Na citação, o linguista afirma que o locutor só será compreendido pelo interlocutor se houver um conhecimento compartilhado das circunstâncias do ato de

enunciação e do que é dito. Assim, tratar de referência, nessa perspectiva, é olhar para o ato singular de conversão da língua em discurso. Mesmo que se compreenda o sentido individual das palavras, fora das circunstâncias, pode-se não compreender o sentido que resulta da junção delas. Sobretudo, o modo como aquele que escreve constrói a referência é essencial, se há problema no manejo da língua ou se há um problema de repertório, isso vai impactar na construção da referência de tal modo que poderá afetar a correferência.

Benveniste (1995, p. 84) afirma que na “enunciação, a língua se acha empregada para a expressão de uma certa relação com o mundo”, incluindo, assim, a questão da referência na enunciação. É assim porque ao mobilizar a língua e se apropriar dela, o locutor refere pelo discurso, e o outro pode ou não correferir com ele, a depender, inclusive, do repertório compartilhado. A atribuição de referência reporta à singularidade de cada instância de enunciação e implica o processo de sintagmatização e semantização, que apresenta o sujeito no uso da língua, dizendo de si mesmo e dizendo a situação de enunciação.
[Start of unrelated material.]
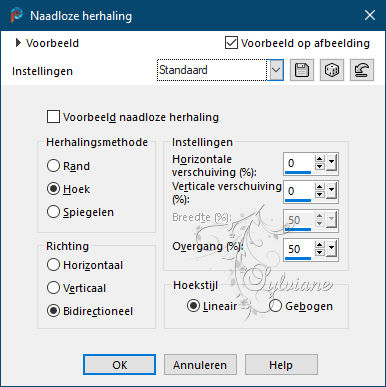Click the reset to default arrow icon
Screen dimensions: 386x387
[x=362, y=70]
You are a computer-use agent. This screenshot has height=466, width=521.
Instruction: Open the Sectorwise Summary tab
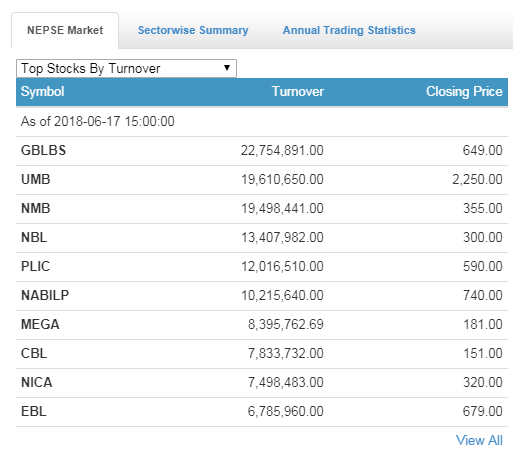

Esse mecanismo é considerado por Benveniste (1989) como um dado constitutivo da enunciação. Segundo o linguista, cada enunciação tem o propósito de unir o locutor e o interlocutor por um laço social.

Nesse sentido, ao tratar a língua em dimensão enunciativa, Benveniste (1989) inclui o homem. Sua presença aponta para a língua como discurso, constitutiva do homem no mundo. Essa perspectiva, da (inter)subjetividade na linguagem, abre caminhos para se pensar em uma instância de língua que pode comportar enunciações do “eu” e do “tu” constituindo-os como locutor e interlocutor.